Mah io la invito a lei a studire un pochino, ma lasci stare intenet o i blog, chi pensa di farsi una cultura googlando è totalmente fuori strada, è più consigliabile un corso di laurea, o cmq reperire libri di testo tecnici (e non idologici) reperibili cmq in ambito universitario in maniera oltretutto gratuita…
unoconlemaniintasca
09 feb 2011 - 22:31 - #40giolli2, scusi per l’ortografia (la fretta e le la stanchezza).
le chiarisco il mio punto di vista:
voglio l’auto eletrica (e piu’ Kw ha e piu’ km fa’ meglio e’).
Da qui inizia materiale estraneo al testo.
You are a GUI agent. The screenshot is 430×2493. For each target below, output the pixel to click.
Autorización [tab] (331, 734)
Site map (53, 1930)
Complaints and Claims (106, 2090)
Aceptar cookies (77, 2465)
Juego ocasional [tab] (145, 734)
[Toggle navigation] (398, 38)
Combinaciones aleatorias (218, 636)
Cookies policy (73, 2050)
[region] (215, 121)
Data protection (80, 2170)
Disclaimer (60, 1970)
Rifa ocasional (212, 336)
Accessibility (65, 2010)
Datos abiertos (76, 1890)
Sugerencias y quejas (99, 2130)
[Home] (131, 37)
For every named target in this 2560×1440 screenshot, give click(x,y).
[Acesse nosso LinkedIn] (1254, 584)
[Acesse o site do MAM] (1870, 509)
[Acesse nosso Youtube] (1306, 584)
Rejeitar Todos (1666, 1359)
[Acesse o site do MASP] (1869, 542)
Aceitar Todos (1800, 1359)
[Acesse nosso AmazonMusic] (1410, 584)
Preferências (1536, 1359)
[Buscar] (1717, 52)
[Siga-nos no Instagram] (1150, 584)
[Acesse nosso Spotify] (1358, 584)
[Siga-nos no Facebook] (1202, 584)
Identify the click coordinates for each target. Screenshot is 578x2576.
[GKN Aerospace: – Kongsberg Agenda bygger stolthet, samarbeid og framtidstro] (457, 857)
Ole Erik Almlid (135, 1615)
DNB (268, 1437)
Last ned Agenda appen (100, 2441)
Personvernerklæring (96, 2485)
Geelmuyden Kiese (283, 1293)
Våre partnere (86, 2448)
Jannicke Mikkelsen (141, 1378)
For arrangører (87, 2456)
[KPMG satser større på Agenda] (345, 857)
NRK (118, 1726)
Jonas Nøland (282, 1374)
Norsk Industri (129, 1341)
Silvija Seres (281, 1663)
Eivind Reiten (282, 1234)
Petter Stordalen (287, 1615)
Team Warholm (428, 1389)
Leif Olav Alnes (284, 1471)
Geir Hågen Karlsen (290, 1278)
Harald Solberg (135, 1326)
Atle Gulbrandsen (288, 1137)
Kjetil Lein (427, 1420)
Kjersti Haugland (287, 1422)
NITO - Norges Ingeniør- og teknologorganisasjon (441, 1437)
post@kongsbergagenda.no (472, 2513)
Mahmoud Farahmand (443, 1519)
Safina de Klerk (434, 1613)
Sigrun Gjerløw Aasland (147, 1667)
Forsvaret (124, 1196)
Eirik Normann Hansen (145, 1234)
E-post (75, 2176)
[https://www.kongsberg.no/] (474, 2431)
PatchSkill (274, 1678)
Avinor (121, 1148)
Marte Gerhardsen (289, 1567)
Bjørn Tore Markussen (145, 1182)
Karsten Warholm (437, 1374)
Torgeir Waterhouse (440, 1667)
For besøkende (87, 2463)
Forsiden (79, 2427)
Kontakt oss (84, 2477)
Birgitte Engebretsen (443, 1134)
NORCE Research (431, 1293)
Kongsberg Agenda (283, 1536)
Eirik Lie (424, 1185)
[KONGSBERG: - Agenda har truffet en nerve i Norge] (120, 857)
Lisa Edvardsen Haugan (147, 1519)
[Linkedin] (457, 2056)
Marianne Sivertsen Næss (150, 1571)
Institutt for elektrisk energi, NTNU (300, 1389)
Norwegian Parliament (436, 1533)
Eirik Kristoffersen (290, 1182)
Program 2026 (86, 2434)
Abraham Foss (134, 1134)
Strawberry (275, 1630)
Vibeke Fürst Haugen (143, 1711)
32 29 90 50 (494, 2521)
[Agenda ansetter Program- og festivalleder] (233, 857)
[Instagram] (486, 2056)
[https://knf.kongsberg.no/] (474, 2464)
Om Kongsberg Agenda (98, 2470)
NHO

non voglio le centrali nucleari.
sembrera’ un ossimoro, ma per coniugare i termini “auto elettrica per tutti” e “antinucleare” esiste solo una cosa: la ricerca.
e la ricerca costa (molto), ma invece di sostenerla finanziandola si rinuncia a questa per spostare le poche risorse che fino ad oggi le erano concesse per costruire sistemi nati gia’ con delle pecche (ingenti quantita’ di residui radiattivi), oltre ai possibili altri 1000 problemi che possono innescare (tra cui anche la corruzione).
con la ricerca magari si puo’ riuscire a trovare il modo di produrre energia dall’atomo in modo realmente pulito, senza per questo sacrificare le generazioni future.
quindi il succo del discorso e’ essenzialmente quello di dare soldi alla ricerca, invece di costruire centrali che nell’immediato futuro non sono necessarie.
inscape
10 feb 2011 - 01:55 - #41@ unoconlemaniintasca
Bhe a dir la verità sulla fusione nucleare ne vengono dati parecchi di fondi, certo non ci troviamo davanti un altro progetto manhattan, ma comunque si parla di investimenti da miliardi di euro…
greeder
13 feb 2011 - 00:03 - #42C’è una soluzione hai problemi climatici ed energetici. L’energia nucleare! un ‘energia pulita e sicura che darà hai nostri figli l’opportunità del benessere di cui abisso beneficiato noi. Un’energia che non inquina l’atmosfera e che ci li era dalla dipendenza da paesi instabili.